Your wife could also check out the Marshall Protocol website. There is actually a blood test that will check and see whether or not she would be a good candidate for the MP. The blood test doe not diagnose you, it only indicates whether or not you have Th1 inflammation.... which most CFS & fibro patients' do. I'm on the Marshall Protocol right now myself, thanks to two physicians who recommended it. Not all physicians are familiar with this protocol... because the protocol is still considered research, although the drugs they treat you with are not research medications. You can also google success stories from people who have been treated with the MP... google, "Marshall Protocol" + "success stories".

Hi,

I don't have fibromyalgia but my wife may have it. She had spinal fusion surgery last January and is only worse now and exhibits symptoms that seem to mimic fibromyalgia. I don't know much about it at all. I have hepatitis C and usually post below in that forum so have been around Med Help for about five years and have found it to be one of the best forums around.
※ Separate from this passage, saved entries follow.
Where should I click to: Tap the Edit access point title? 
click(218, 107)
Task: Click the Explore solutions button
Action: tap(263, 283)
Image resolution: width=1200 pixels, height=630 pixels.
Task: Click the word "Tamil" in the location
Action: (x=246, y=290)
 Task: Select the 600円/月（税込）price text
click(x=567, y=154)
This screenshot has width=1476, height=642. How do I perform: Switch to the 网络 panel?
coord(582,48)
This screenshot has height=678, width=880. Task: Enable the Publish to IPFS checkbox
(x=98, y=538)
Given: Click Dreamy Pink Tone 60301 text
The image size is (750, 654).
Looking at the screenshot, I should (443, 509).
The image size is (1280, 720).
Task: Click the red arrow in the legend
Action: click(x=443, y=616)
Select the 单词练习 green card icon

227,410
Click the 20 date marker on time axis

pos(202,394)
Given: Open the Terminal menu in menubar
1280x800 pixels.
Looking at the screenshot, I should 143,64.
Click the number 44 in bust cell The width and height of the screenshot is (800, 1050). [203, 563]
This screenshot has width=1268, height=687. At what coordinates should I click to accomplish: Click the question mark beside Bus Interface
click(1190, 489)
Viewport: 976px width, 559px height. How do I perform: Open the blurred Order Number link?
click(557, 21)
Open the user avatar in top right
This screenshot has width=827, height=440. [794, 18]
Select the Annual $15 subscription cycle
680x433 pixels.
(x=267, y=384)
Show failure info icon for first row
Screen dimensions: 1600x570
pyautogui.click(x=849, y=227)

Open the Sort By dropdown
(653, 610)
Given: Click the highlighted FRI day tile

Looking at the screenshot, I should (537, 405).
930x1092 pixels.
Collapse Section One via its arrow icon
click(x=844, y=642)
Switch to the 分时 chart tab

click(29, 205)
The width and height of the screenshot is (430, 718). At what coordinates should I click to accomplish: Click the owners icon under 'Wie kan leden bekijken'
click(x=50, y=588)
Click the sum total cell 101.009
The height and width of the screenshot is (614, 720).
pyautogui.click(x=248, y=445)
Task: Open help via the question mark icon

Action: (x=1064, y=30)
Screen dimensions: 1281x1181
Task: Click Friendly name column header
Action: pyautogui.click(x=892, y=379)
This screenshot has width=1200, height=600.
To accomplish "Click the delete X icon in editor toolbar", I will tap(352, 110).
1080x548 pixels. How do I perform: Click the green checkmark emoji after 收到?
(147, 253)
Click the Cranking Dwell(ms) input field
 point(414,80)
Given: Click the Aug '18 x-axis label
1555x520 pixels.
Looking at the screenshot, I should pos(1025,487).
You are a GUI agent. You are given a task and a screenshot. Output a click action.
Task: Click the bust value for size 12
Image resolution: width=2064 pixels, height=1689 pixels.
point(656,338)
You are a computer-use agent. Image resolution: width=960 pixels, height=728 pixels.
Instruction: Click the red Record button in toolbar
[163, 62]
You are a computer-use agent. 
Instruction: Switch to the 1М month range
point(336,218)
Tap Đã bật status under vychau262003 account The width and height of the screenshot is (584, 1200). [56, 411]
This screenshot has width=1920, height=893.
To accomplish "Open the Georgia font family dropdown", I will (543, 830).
I am curious if there are any tests, blood markers, etc. for the disease? I want her to go to the Mayo Clinic and wonder if that is warranted? I realize we have no doctor here but you folks know a lot more about this than I do. Any ideas, comments, anything would be most helpful. She's in a great deal of pain, taking Percocet and the pain breaks right through that medicine.

Thank you very much and best to all of you.
Scott

"I am curious if there are any tests, blood markers, etc. for the disease?"


I know more about CFS.... but I do know that lab I mentioned earlier, Red Labs USA, does have a test for fibromyalgia. Good their name and you'll find their website. Unfortunately, they can't do a test on blood. They need spinal fluid from the patient and also, insurance won't cover this test. However, that should change.. hopefully real soon. I know the lab is working on getting their patent.